■ CHALLENGE
Copy out, without any changes, the rows below from the one containing "Where should I click to: Click the NASDAQ-100" through the final row.
··· SUPPLIED RECORDS
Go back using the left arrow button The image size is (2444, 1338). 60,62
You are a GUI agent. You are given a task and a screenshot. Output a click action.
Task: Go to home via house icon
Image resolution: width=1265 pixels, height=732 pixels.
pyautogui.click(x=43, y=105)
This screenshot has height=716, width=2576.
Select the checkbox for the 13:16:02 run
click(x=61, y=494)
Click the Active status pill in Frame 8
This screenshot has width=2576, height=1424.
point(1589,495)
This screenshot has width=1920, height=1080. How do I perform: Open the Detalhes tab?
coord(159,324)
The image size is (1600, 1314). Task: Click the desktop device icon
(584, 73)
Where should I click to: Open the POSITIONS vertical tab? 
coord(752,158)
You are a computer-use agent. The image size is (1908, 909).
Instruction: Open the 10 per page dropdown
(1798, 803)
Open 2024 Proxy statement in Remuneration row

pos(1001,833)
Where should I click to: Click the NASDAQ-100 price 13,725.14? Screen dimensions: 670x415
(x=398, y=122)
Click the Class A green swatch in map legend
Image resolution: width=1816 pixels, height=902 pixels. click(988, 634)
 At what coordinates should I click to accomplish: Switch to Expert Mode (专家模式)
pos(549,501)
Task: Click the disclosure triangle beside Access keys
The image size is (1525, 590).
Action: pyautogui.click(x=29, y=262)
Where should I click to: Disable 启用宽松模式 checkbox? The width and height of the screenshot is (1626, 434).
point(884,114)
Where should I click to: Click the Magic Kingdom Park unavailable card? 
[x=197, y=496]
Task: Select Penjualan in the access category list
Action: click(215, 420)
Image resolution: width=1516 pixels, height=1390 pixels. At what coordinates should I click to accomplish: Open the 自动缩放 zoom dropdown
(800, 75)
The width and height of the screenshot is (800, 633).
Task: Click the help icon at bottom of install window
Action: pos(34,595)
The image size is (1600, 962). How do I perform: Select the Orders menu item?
······
■ COMPLETE RESPONSE
Where should I click to: Click the NASDAQ-100 price 13,725.14? Screen dimensions: 670x415
(x=398, y=122)
Click the Class A green swatch in map legend
Image resolution: width=1816 pixels, height=902 pixels. click(988, 634)
 At what coordinates should I click to accomplish: Switch to Expert Mode (专家模式)
pos(549,501)
Task: Click the disclosure triangle beside Access keys
The image size is (1525, 590).
Action: pyautogui.click(x=29, y=262)
Where should I click to: Disable 启用宽松模式 checkbox? The width and height of the screenshot is (1626, 434).
point(884,114)
Where should I click to: Click the Magic Kingdom Park unavailable card? 
[x=197, y=496]
Task: Select Penjualan in the access category list
Action: click(215, 420)
Image resolution: width=1516 pixels, height=1390 pixels. At what coordinates should I click to accomplish: Open the 自动缩放 zoom dropdown
(800, 75)
The width and height of the screenshot is (800, 633).
Task: Click the help icon at bottom of install window
Action: pos(34,595)
The image size is (1600, 962). How do I perform: Select the Orders menu item?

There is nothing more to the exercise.